Professor at the NYU Stern School of Business
I love the lessons Elizabeth shared today.
First, be proactive. It’s easy for us to be passive…to wait for things to come to us. But when we proactively seek out information, proactively build our network, and proactively volunteer our time, we set ourselves up for success. Some of us are naturally more proactive than others, but being proactive is a choice.
Second, it is easy to remain silent when something needs to be said, but there is danger in remaining silent, especially in the presence of injustice, mistreatment, and misconduct. From a young age we are socialized to not be a snitch, to not talk back, and to not challenge authority figures. But by paying attention to situational factors and seeking out allies, we can more effectively voice.

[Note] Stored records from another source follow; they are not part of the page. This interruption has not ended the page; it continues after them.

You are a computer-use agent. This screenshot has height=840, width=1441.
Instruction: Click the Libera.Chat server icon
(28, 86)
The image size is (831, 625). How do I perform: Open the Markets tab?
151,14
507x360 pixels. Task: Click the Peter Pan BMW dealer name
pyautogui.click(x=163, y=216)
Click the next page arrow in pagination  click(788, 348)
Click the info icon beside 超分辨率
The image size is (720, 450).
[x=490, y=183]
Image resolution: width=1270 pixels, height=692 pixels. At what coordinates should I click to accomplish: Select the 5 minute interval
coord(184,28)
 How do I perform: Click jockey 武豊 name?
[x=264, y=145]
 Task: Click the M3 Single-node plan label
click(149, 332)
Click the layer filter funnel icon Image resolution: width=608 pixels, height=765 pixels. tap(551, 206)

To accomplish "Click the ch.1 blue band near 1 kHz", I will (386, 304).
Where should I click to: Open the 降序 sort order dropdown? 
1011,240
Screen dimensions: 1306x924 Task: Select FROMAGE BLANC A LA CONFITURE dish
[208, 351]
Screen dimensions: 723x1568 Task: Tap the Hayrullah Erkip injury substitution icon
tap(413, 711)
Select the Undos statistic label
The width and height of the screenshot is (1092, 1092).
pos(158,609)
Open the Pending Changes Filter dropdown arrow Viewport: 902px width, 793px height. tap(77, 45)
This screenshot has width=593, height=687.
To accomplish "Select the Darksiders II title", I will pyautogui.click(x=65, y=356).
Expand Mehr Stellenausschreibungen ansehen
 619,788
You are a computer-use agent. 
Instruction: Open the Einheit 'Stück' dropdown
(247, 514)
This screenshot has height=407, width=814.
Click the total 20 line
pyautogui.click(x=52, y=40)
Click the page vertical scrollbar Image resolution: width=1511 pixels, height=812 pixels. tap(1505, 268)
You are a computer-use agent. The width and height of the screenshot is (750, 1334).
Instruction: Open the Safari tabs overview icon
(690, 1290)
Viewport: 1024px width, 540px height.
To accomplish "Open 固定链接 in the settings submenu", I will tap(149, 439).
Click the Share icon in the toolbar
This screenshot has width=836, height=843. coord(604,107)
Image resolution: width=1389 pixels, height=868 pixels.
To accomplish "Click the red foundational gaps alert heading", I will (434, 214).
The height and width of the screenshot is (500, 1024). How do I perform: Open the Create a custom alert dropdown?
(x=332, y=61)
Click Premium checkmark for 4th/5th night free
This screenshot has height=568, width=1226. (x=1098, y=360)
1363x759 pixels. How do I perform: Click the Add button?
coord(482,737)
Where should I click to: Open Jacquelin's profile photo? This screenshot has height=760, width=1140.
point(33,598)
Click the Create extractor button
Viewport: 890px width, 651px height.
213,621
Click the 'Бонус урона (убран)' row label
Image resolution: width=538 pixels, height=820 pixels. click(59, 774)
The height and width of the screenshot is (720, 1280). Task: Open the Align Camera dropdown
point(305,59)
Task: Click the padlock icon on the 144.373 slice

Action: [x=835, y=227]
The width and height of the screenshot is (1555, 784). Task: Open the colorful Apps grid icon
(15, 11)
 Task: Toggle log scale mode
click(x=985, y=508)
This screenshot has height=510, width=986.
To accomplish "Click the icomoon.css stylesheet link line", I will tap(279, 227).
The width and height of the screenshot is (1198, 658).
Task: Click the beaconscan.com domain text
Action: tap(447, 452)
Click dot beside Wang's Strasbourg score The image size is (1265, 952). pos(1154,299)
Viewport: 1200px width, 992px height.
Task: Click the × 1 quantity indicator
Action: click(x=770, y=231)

As Elizabeth said, there’s a distinction between common sense and common practice. Knowing and doing are not the same thing, but Elizabeth has motivated me to try to be more proactive, especially in the presence of misconduct.
It’s a simple idea. Please take it seriously.
Elizabeth Morrison Bio:
Elizabeth Morrison is an award-winning Professor at the NYU Stern School of Business, where she teaches Leadership, Negotiation, and Organizational Behavior. Elizabeth researches how employees behave proactively at work and how proactive behavior facilitates career success and improves organizational effectiveness. Her research also focuses on employee voice and silence, and in particular, the reasons why employees are often reluctant to speak up about problems and concerns. Elizabeth earned a B.A. in Psychology from Brown University and a Ph.D. in Organizational Behavior from Northwestern.
I hope you enjoy learning from Elizabeth Morrison today, because I always do.